After you parse the JSON, you will end up with a Python dict. So, suppose the above JSON is in a string named input_data:
import json
# This converts from JSON to a python dict
parsed_input = json.loads(input_data)
# Now, all of your static variables are referenceable as keys:
secret = parsed_input['secret']
minutes = parsed_input['minutes']
link = parsed_input['link']
# Plus, you can get your bookmark collection as:
bookmark_collection = parsed_input['bookmark_collection']
# Print a list of names of the bookmark collections...
print bookmark_collection.keys() # Note this contains sublinks, so remove it if needed
# Get the name of the Boarding Pass bookmark:
print bookmark_collection['boarding_pass']['name']

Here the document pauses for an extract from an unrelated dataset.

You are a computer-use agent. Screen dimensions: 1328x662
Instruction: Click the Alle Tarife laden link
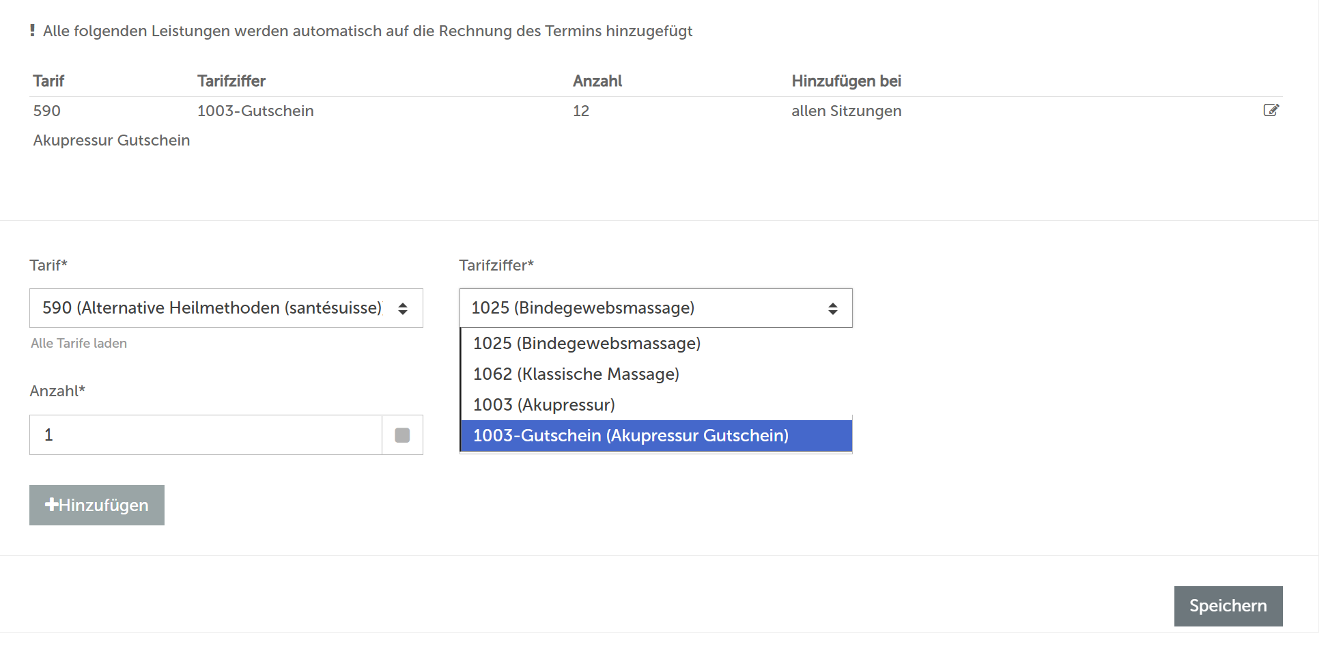tap(79, 343)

# Print out a list of all bookmark links as:
# Boarding Pass
# * 1: http://www.1.com/
# * 2: http://www.2.com/
# ...
for bookmark_definition in bookmark_collection.values():
# Skip sublinks...
if bookmark_definition['name'] == 'sublinks':
continue
print bookmark_definition['name']
for bookmark in bookmark_definition['bookmarks']:
print " * %(name)s: %(link)s" % bookmark
# Get the sublink definition:
sublinks = parsed_input['bookmark_collection']['sublinks']
# .. and print them
print sublinks['name']
for link in sublinks['link']:
print ' *', link
Hmm, doesn't json.loads do the trick?
For example, if your data is in a file,
import json
text = open('/tmp/mydata.json').read()
d = json.loads(text)
# first level fields
print d['minutes'] # or 'secret' or 'link'
# the names of each of bookmark_collections's items
print d['bookmark_collection'].keys()
# the sublinks section, as a dict
print d['bookmark_collection']['sublinks']
The output of this code (given your sample input above) is:
20
[u'sublinks', u'free_link', u'boarding_pass']
{u'link': [u'http://www.1.com', u'http://www.2.com', u'http://www.3.com'], u'name': u'sublinks'}
Which, I think, gets you what you need?